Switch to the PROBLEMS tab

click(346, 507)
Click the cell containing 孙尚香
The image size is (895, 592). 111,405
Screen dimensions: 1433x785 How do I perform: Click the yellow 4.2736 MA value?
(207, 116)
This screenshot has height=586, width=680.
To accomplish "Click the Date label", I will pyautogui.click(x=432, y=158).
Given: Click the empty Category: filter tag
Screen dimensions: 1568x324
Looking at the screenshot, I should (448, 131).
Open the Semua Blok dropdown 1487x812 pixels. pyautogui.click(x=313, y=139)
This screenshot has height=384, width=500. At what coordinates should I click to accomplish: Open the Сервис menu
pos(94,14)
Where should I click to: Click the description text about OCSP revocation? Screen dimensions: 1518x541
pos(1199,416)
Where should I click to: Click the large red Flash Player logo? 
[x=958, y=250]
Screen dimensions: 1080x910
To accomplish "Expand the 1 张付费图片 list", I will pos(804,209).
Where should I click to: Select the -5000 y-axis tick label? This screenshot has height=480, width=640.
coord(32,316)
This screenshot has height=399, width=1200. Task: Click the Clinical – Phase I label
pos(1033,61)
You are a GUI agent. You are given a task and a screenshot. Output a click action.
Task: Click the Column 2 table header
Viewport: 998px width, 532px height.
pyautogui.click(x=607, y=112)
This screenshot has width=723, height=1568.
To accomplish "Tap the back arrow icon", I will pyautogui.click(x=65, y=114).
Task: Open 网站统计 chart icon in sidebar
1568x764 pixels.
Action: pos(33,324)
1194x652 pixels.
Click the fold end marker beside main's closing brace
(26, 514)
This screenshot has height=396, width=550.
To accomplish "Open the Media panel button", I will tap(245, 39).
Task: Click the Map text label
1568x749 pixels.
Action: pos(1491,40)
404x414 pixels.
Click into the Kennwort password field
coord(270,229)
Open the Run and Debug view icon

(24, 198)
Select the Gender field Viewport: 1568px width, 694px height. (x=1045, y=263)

******************************

Starting at the line that contains "Screen dimensions: 1568x324", retype every line through the end of the records exactly, and nothing else.

Screen dimensions: 1568x324
Looking at the screenshot, I should (448, 131).
Open the Semua Blok dropdown 1487x812 pixels. pyautogui.click(x=313, y=139)
This screenshot has height=384, width=500. At what coordinates should I click to accomplish: Open the Сервис menu
pos(94,14)
Where should I click to: Click the description text about OCSP revocation? Screen dimensions: 1518x541
pos(1199,416)
Where should I click to: Click the large red Flash Player logo? 
[x=958, y=250]
Screen dimensions: 1080x910
To accomplish "Expand the 1 张付费图片 list", I will pos(804,209).
Where should I click to: Select the -5000 y-axis tick label? This screenshot has height=480, width=640.
coord(32,316)
This screenshot has height=399, width=1200. Task: Click the Clinical – Phase I label
pos(1033,61)
You are a GUI agent. You are given a task and a screenshot. Output a click action.
Task: Click the Column 2 table header
Viewport: 998px width, 532px height.
pyautogui.click(x=607, y=112)
This screenshot has width=723, height=1568.
To accomplish "Tap the back arrow icon", I will pyautogui.click(x=65, y=114).
Task: Open 网站统计 chart icon in sidebar
1568x764 pixels.
Action: pos(33,324)
1194x652 pixels.
Click the fold end marker beside main's closing brace
(26, 514)
This screenshot has height=396, width=550.
To accomplish "Open the Media panel button", I will tap(245, 39).
Task: Click the Map text label
1568x749 pixels.
Action: pos(1491,40)
404x414 pixels.
Click into the Kennwort password field
coord(270,229)
Open the Run and Debug view icon

(24, 198)
Select the Gender field Viewport: 1568px width, 694px height. (x=1045, y=263)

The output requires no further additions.